I am reminded of the later paintings of Piet Mondrian. Not simply because of the suggestion of a grid to represent place, but because the work is actively breaking down the constraints of realism. Green Sun with Yellow is a photograph of a place and, though the image might or might not have been manipulated in some way, it is not a composite of several images or several places. It is, in this way, a landscape, but it has reversed its gaze and so our perspective, from out to in, from far to close and yet it still works as a portrait of a place. Is this the power of abstraction or the immediacy of naturalism?

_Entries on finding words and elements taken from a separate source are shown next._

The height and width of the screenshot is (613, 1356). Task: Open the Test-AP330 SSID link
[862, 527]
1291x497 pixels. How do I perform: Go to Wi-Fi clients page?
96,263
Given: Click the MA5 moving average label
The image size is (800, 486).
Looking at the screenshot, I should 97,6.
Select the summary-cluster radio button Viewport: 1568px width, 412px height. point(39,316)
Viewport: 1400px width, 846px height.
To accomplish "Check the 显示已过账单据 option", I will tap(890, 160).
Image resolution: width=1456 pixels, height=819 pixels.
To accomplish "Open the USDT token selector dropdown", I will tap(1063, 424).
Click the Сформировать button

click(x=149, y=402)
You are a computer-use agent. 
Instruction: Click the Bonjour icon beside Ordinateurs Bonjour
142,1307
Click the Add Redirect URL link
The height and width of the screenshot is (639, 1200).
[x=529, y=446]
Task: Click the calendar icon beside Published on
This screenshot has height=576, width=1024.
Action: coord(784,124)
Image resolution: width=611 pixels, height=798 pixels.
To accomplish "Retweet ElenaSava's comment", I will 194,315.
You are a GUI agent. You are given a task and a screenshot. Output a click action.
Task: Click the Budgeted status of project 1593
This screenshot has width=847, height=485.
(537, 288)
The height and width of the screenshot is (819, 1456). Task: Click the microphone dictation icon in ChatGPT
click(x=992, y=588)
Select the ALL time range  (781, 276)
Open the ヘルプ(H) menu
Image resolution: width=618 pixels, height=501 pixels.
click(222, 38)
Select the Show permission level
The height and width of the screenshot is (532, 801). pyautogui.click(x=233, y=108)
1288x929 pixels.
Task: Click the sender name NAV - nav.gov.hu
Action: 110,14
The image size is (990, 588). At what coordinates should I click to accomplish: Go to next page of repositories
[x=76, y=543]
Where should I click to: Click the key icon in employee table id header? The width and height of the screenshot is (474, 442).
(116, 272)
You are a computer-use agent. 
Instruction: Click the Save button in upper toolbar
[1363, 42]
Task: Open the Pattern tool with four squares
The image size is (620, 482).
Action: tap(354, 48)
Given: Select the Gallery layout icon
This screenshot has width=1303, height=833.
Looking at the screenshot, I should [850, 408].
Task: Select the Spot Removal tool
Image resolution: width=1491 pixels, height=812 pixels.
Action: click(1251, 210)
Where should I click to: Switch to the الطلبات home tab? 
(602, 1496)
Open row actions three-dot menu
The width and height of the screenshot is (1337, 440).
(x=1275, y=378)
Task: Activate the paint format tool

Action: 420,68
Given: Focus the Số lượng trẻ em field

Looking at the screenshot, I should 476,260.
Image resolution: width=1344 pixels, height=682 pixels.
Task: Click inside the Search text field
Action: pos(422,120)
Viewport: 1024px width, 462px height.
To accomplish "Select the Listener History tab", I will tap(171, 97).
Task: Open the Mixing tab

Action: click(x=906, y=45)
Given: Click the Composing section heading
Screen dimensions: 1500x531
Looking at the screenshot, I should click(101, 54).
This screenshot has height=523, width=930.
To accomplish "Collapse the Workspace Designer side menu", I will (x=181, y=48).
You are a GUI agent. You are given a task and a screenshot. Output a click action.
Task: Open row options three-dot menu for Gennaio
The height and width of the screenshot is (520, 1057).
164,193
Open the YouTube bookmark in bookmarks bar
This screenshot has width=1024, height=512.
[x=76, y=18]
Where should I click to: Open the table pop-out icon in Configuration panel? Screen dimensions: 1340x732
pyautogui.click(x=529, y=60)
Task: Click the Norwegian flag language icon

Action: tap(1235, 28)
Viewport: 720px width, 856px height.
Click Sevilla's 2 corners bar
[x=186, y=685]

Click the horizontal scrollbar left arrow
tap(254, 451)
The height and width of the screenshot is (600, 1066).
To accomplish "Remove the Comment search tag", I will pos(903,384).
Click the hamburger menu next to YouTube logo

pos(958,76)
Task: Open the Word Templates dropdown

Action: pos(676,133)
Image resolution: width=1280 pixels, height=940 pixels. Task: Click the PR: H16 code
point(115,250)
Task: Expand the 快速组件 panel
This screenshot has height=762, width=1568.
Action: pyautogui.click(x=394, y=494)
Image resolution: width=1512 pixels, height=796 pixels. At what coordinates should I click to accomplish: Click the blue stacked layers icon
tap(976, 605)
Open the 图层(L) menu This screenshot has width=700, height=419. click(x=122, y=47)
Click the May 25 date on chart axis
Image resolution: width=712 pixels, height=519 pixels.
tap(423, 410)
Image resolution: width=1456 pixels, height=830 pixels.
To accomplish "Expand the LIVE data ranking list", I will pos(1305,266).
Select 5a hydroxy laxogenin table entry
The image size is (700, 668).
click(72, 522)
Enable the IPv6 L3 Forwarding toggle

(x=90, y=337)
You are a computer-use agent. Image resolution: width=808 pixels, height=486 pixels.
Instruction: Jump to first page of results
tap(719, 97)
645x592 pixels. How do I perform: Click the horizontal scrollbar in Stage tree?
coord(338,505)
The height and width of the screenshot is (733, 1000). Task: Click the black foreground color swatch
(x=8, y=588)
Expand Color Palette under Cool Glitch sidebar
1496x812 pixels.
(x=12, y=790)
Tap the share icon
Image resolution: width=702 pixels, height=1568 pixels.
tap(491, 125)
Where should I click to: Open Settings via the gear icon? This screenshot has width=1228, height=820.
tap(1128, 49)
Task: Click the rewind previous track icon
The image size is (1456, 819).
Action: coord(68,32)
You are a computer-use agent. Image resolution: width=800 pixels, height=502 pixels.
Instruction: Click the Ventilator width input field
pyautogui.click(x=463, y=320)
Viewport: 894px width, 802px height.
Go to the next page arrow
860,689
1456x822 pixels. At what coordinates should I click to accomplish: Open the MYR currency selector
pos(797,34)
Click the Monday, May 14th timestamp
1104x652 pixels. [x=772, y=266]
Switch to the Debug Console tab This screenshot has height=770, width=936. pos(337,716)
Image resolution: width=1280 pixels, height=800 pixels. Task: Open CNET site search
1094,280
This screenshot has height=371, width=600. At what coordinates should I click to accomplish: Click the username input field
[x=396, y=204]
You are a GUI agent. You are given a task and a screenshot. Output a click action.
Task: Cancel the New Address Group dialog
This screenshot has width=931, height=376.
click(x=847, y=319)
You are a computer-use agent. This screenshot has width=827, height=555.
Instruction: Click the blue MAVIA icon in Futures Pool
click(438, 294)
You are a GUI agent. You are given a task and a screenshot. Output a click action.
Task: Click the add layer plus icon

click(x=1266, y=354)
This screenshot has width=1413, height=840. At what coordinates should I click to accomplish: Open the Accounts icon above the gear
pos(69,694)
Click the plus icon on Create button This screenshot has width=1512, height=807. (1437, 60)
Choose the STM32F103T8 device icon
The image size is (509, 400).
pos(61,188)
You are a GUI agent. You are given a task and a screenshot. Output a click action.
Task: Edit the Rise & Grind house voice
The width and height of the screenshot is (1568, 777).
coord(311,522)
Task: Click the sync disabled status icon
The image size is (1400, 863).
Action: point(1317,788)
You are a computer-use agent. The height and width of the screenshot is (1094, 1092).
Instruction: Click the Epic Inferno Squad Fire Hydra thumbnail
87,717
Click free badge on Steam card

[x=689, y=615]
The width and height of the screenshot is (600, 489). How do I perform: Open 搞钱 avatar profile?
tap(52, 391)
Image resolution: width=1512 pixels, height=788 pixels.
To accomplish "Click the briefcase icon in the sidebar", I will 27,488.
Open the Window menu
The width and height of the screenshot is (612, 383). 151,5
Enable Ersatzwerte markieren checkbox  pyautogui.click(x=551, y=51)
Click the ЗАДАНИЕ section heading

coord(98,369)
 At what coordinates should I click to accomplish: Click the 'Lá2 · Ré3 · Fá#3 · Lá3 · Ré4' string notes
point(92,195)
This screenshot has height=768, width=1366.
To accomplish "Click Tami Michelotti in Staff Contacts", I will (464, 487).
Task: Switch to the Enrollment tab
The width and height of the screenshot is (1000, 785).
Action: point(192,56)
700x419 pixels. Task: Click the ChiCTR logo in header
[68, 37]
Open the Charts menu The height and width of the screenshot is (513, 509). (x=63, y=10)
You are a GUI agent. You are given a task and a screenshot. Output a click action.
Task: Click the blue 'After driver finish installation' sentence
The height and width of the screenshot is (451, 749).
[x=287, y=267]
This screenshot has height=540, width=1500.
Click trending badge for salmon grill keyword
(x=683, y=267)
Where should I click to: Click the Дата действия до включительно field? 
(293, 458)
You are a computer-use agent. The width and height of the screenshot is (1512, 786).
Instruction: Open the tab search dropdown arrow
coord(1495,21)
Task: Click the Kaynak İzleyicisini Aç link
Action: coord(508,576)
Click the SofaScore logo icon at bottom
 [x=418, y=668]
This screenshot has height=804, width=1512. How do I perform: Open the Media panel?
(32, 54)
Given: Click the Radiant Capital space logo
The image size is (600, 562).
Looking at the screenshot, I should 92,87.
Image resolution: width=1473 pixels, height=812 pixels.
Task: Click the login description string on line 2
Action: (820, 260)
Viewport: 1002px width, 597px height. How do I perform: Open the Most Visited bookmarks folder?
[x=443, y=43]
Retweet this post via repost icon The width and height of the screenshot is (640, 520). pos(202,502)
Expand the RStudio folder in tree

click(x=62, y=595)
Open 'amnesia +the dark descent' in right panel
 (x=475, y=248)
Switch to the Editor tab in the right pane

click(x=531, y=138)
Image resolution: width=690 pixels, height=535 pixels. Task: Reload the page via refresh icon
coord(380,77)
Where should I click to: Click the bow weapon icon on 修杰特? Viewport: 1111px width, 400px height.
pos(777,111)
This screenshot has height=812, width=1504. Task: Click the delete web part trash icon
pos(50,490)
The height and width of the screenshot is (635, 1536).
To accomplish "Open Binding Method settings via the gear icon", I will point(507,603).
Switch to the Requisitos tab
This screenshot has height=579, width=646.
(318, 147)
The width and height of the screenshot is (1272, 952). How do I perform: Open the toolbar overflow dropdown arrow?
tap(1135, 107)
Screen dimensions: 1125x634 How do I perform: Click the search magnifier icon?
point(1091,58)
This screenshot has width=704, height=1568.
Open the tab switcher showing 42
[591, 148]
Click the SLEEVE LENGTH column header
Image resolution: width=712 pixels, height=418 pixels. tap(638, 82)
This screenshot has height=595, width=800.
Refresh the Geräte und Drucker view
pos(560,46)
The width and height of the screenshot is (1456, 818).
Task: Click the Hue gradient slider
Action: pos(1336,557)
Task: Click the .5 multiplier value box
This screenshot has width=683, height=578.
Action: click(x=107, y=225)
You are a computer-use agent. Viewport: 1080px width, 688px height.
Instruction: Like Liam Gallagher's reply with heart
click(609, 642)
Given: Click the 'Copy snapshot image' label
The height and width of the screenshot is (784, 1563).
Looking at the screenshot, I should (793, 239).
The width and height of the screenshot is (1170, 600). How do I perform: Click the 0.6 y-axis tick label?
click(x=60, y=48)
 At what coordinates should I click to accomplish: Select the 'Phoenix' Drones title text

Instead of following an impulse to eradicate the particular form, the aim of the cubists and Mondrian, Byrne embraces existing forms. In these works, lines and the colors are sharply defined. Things are what they are, awnings are awnings, but sheltering what? Doors are appear without knobs or handles. Traffic barriers have no traffic to deflect. Often, the natural world looms just outside the shapes, as backdrop, as if separate from the composition, while, unquestionably, deliberate and necessary. These are photographs that challenge our ideas of photography. They are paintings of the material world that make us question the necessity of paint.
These photographs offer something new every time I come to them. They have a narrative push that appeals to my writer’s sensibility, but I cannot repeat the images with descriptive language. The colors make this works easy to live with, a pleasure to view, but they offer so many surprises. The painting that appears on the cover of this book draws me in with the shadowless palm tree, but the red triangle on the right border strikes me a genius. It is not that it should not be there, but the feeling that, of course, it should be there. Is the red a part of geometry of the photograph or is it an element of nature like the top of the mountain on the left border? Is the palm tree a thing from nature or is it inserted into our world like the blue post?
These are beautiful, challenging works that offer more with familiarity. They are friends or pets. We not only live with them, but they live with us.